Figure 6. RSK stimulates a pro-motile/invasive gene program in various non-transformed or cancerous epithelial cell types.

MCF10A-RAF1:ER (A), MCF10A (B) and LIM 1863 cells (C) were exposed to 1 μM 4HT, 20 nM EGF, 10 ng/ml TNFα, 2 ng/ml TGFβ, 10 μM BI-D1870, 6 μM fmk or 10 μM U0126, as indicated. After 24 h, the cells or medium were analyzed by immunoblotting.

(D) MDCK cells expressing conditionally active CA-RSK2 or vector Ctrl were exposed or not to 1 μM of the inducer Shield1. The cells were analysed after 24 h by immunoblotting or assessed for multilayering after 72 h, as described in legend to Fig. 2A.

(E) MCF10A-RAF1:ER cells were subjected to siRNA knockdown of RSK1-4 in the combinations indicated.
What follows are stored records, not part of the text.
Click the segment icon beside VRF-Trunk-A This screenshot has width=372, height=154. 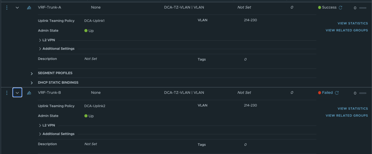[29, 8]
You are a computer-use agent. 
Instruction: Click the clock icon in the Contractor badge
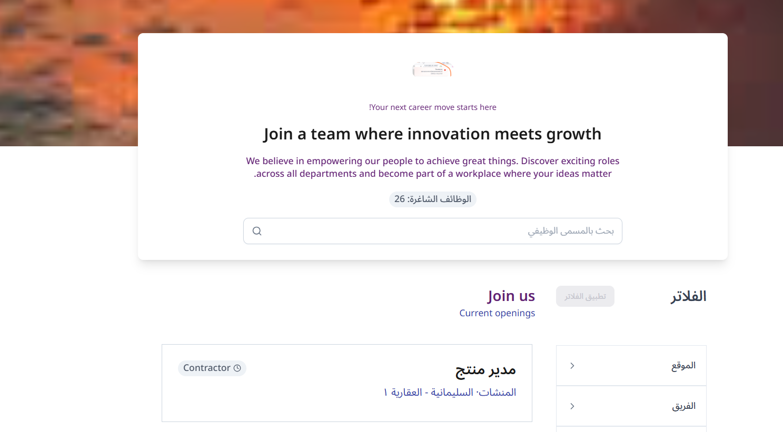tap(237, 368)

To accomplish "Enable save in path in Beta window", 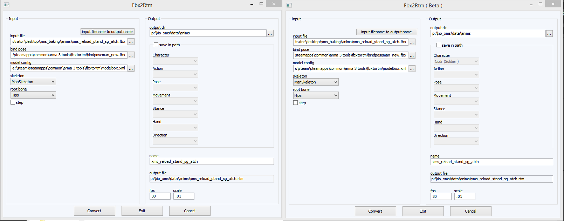I will pos(439,45).
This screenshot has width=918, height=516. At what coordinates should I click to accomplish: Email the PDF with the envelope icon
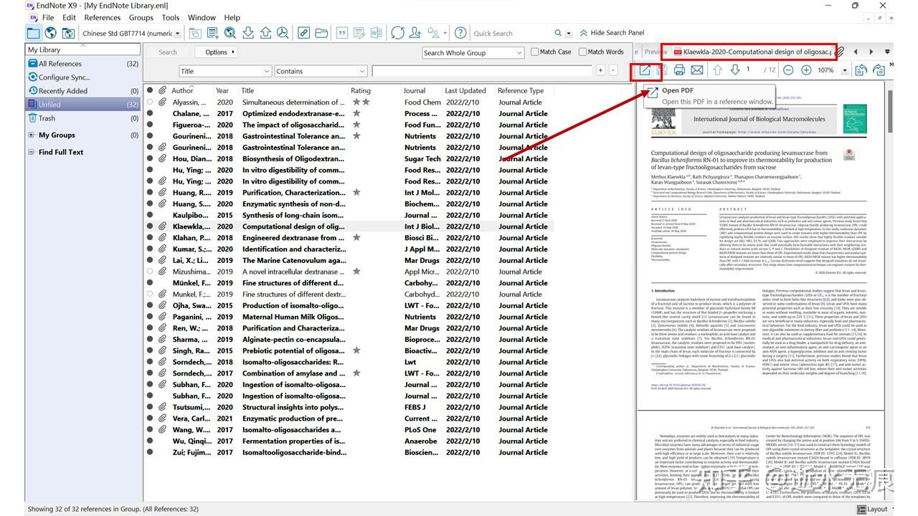[696, 70]
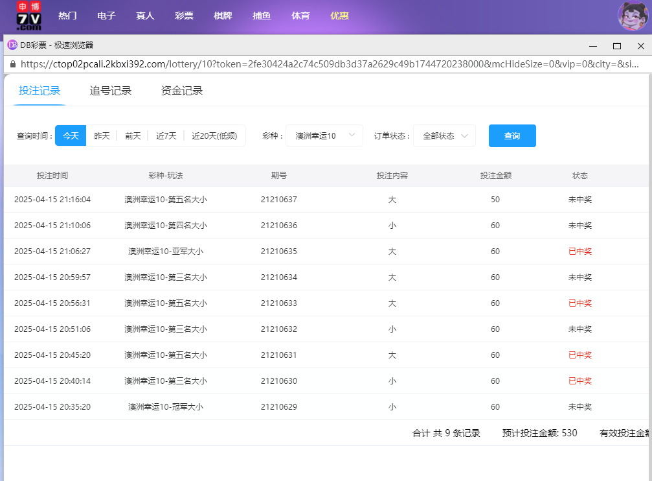This screenshot has height=481, width=652.
Task: Click the 电子 electronic games icon
Action: (x=106, y=16)
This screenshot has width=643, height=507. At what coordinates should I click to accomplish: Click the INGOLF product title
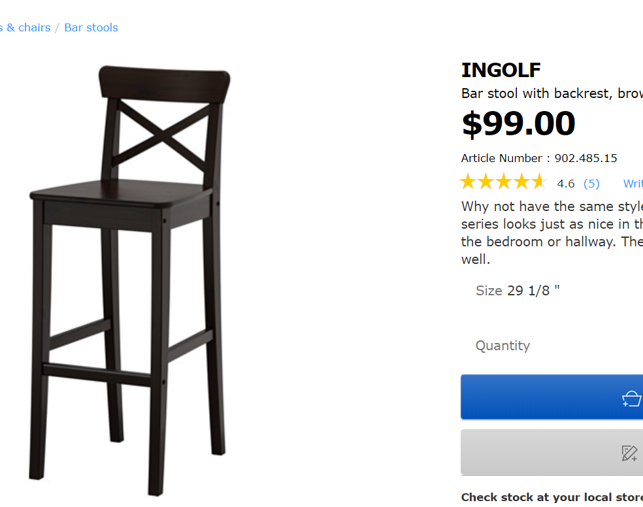(x=501, y=70)
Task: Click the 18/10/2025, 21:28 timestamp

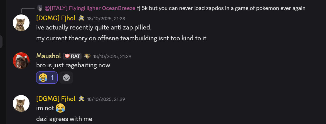Action: 106,19
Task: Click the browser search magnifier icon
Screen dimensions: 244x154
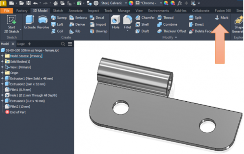Action: [63, 44]
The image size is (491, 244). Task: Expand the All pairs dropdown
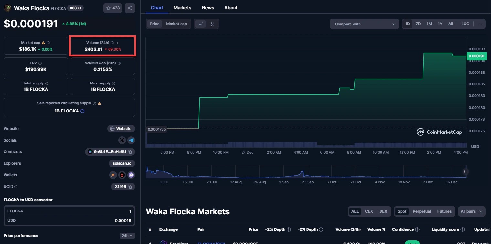click(x=471, y=211)

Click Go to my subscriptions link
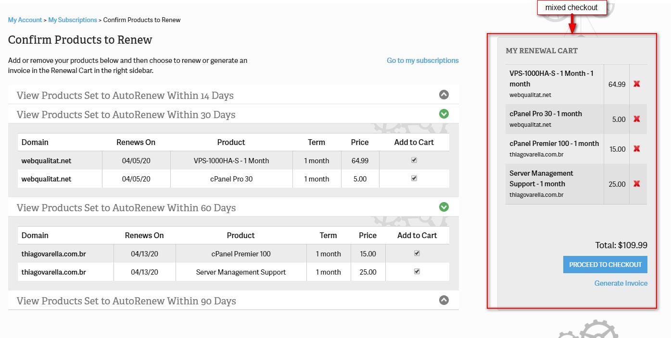422,60
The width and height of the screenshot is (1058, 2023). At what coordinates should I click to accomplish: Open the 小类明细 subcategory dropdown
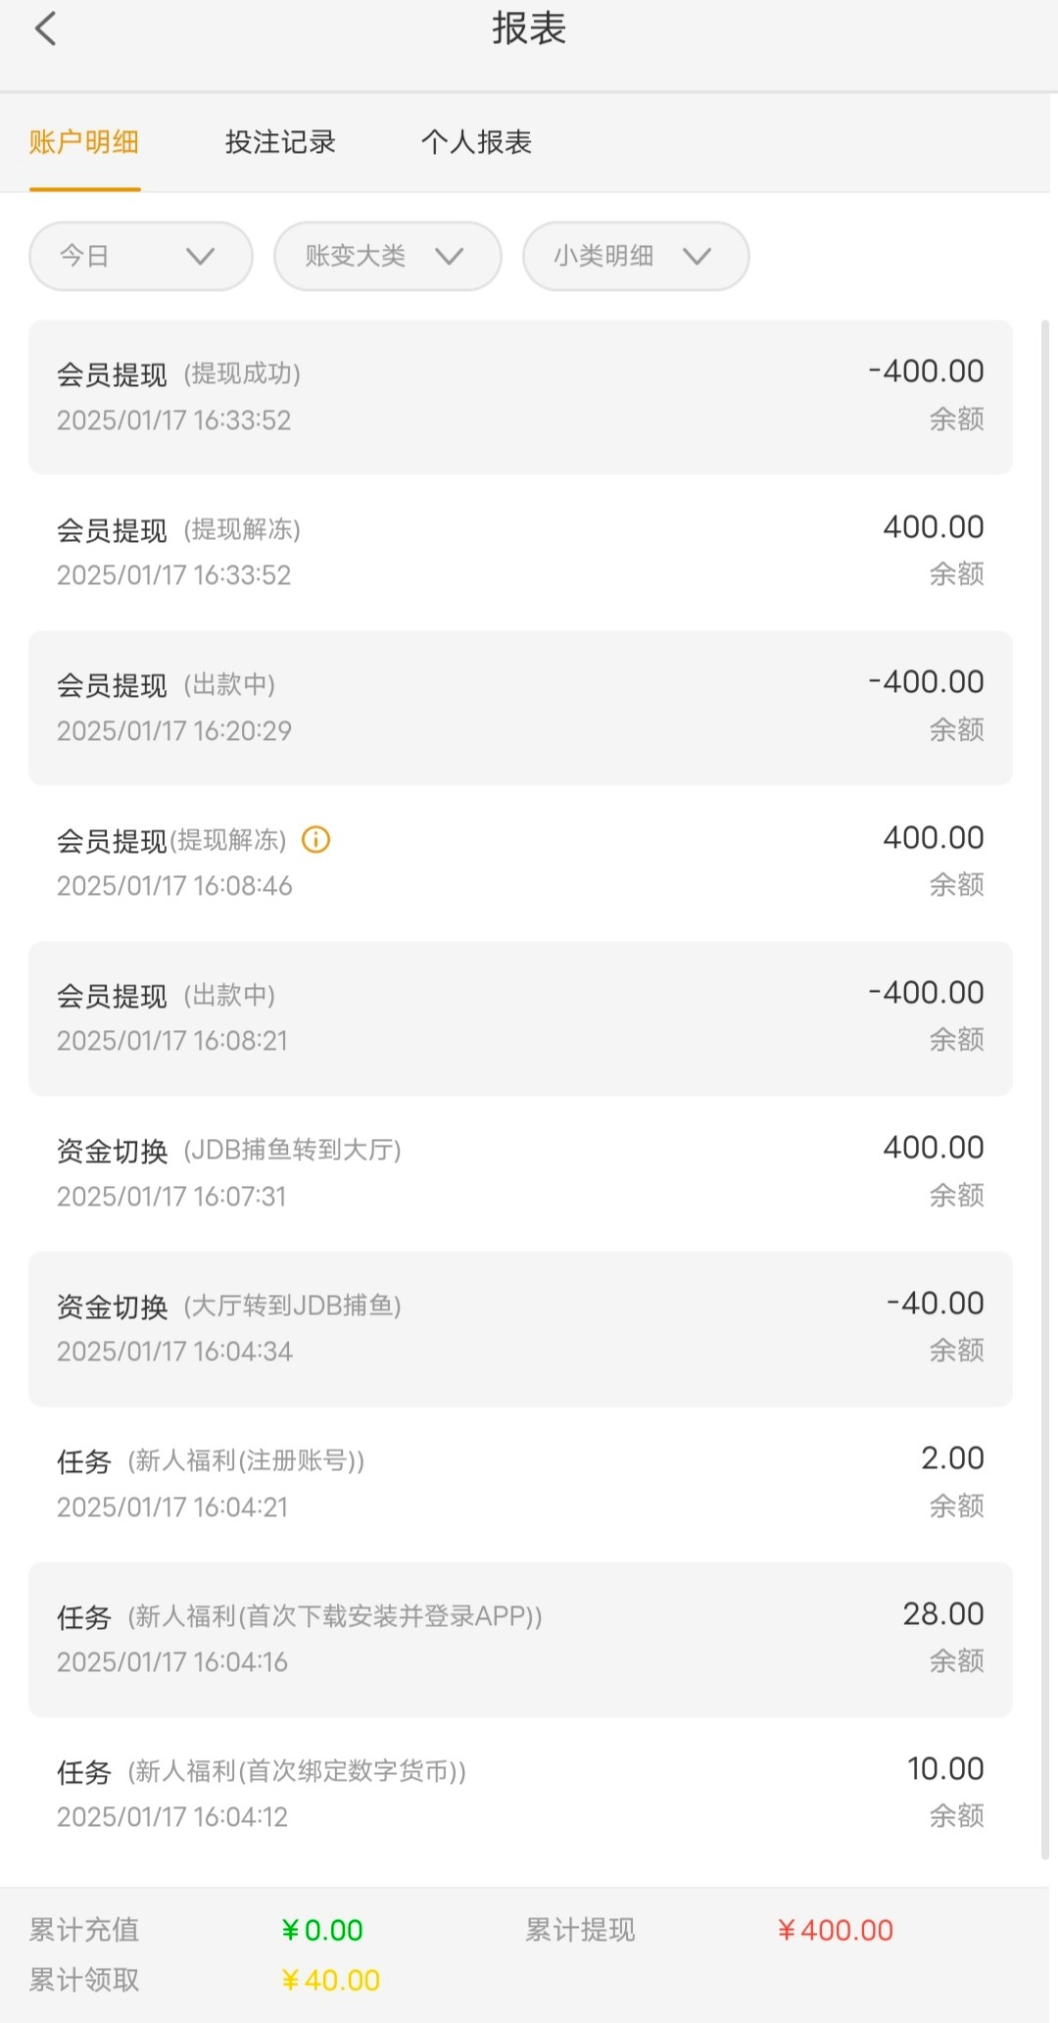[x=636, y=257]
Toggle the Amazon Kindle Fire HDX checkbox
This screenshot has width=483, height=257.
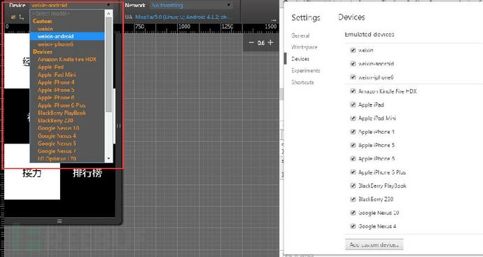click(353, 91)
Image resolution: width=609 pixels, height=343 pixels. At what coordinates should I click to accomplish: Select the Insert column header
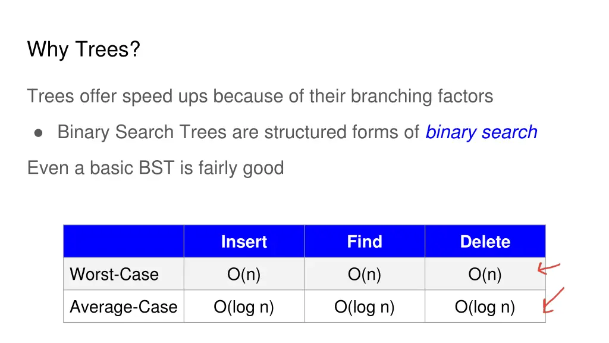point(244,242)
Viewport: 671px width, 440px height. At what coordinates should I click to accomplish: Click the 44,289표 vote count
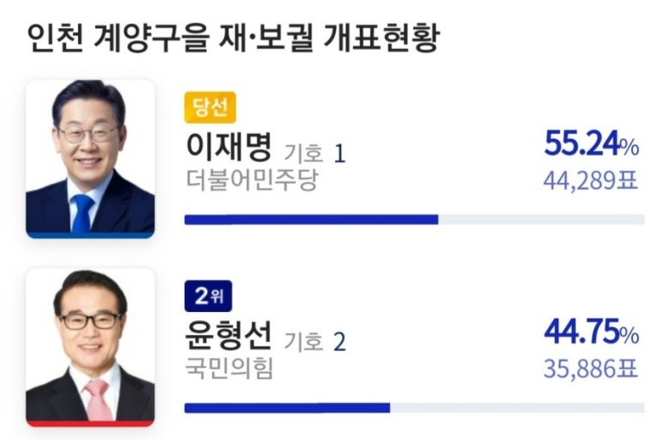click(x=591, y=180)
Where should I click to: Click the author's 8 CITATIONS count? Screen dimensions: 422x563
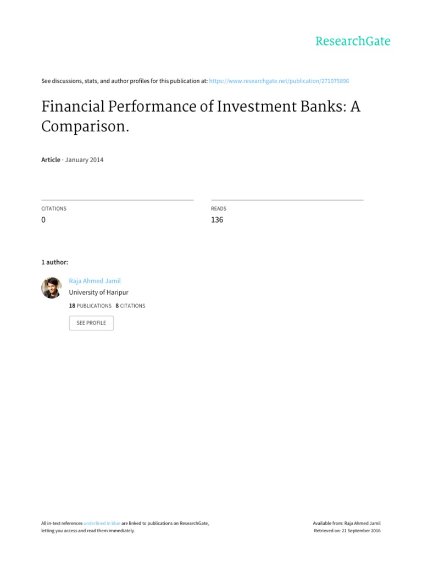130,306
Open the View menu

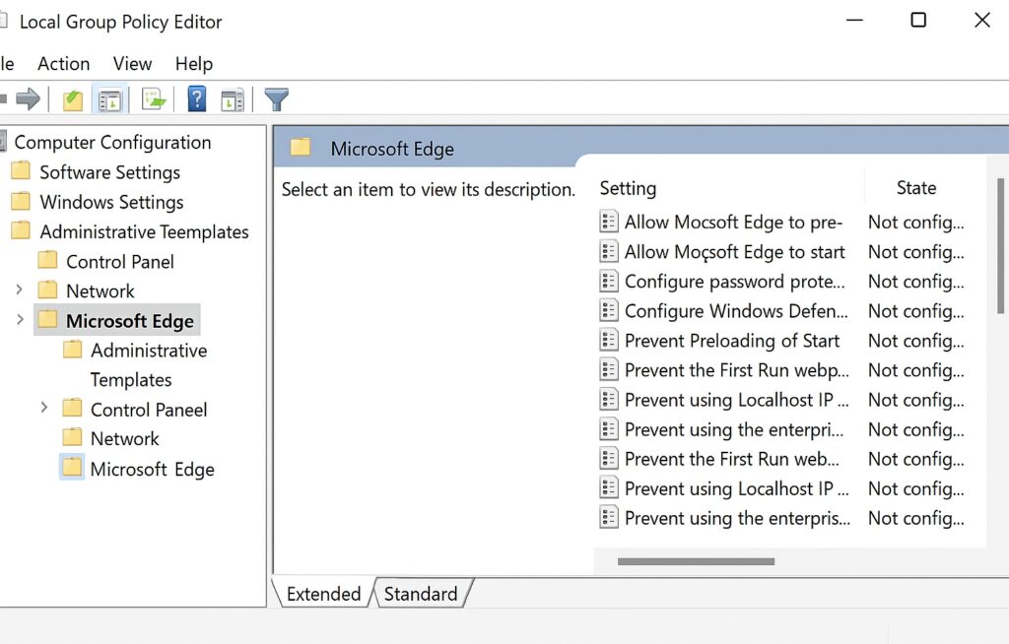132,63
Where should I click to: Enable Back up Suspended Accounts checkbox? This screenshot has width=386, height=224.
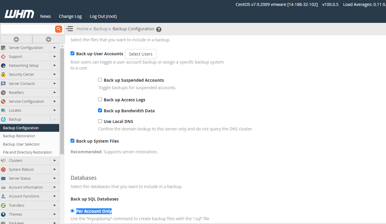coord(100,80)
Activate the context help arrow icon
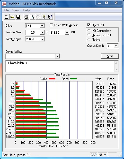 point(50,17)
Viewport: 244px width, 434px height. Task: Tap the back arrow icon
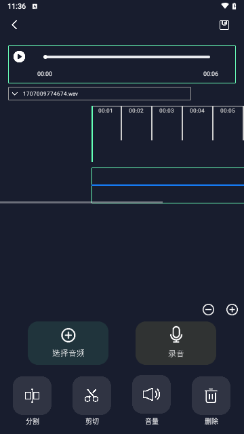click(14, 24)
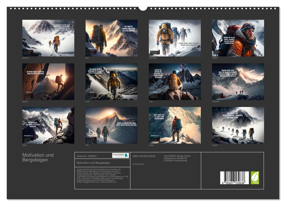The width and height of the screenshot is (286, 206).
Task: Click the author name Dirk Meutzner
Action: click(138, 164)
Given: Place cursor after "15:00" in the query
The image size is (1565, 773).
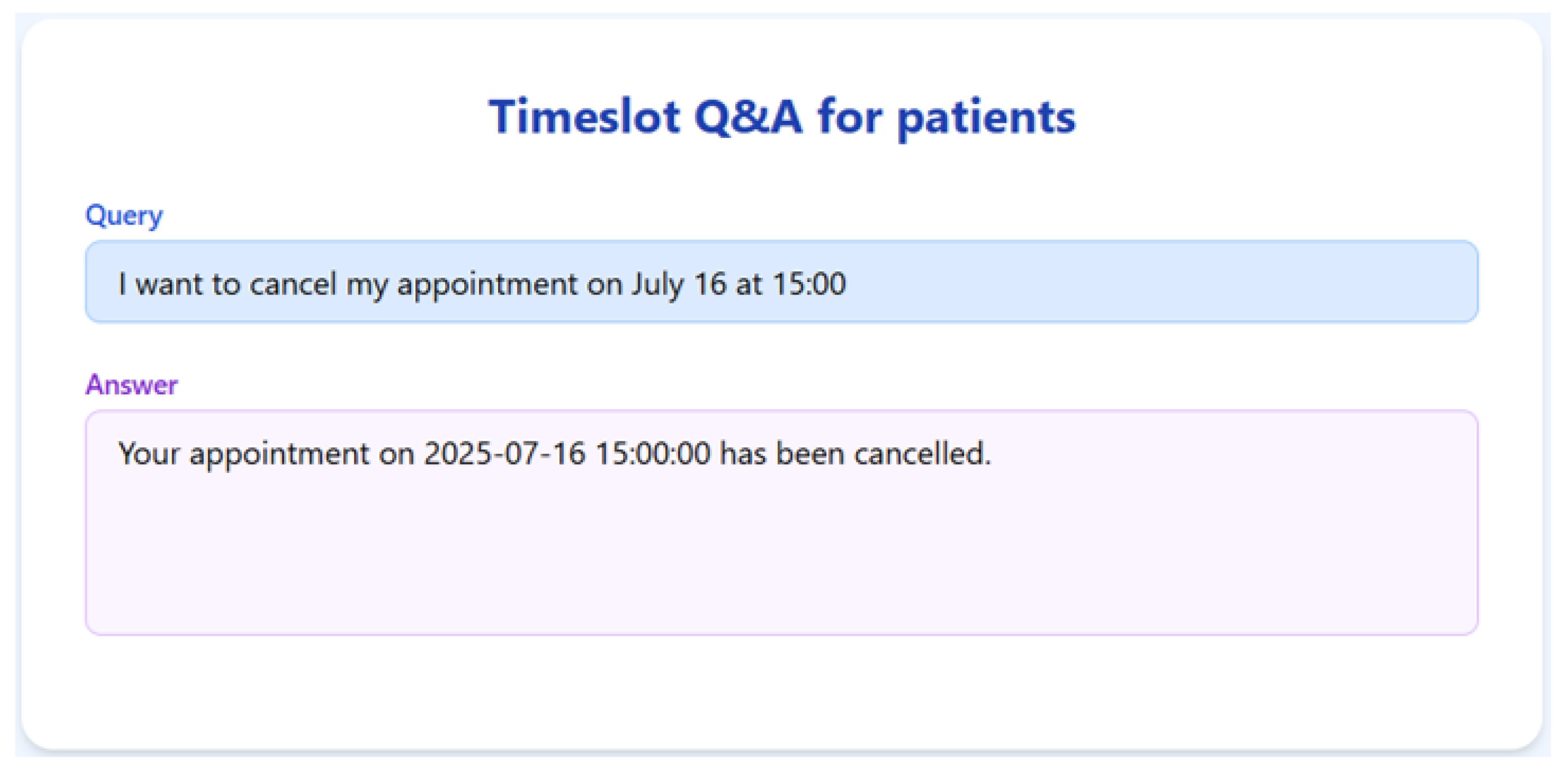Looking at the screenshot, I should pos(847,284).
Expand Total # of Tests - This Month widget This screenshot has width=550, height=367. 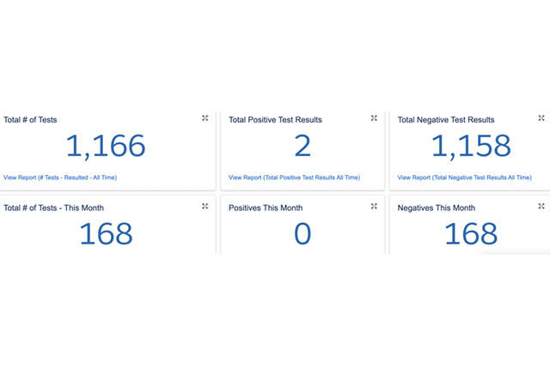pyautogui.click(x=205, y=207)
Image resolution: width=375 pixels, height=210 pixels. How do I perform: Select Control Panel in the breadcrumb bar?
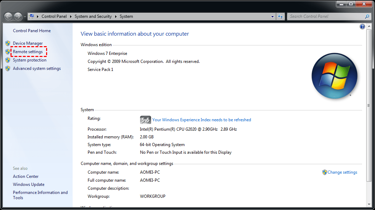click(54, 16)
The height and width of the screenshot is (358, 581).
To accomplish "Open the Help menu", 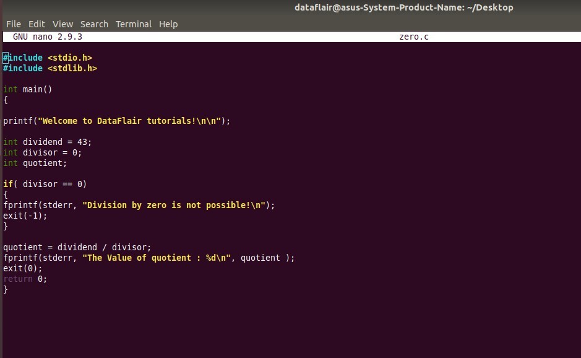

After 48 h, the cells were analysed by immunoblotting or in invasion assays, as described in the legend to Fig. 2D.

(F) The model summarizes the results of the present study and illustrates that RSK may induce mesenchymal invasive capacities in epithelial cells by stimulating a coordinate gene program (green) via FRA1-dependent and -independent mechanisms.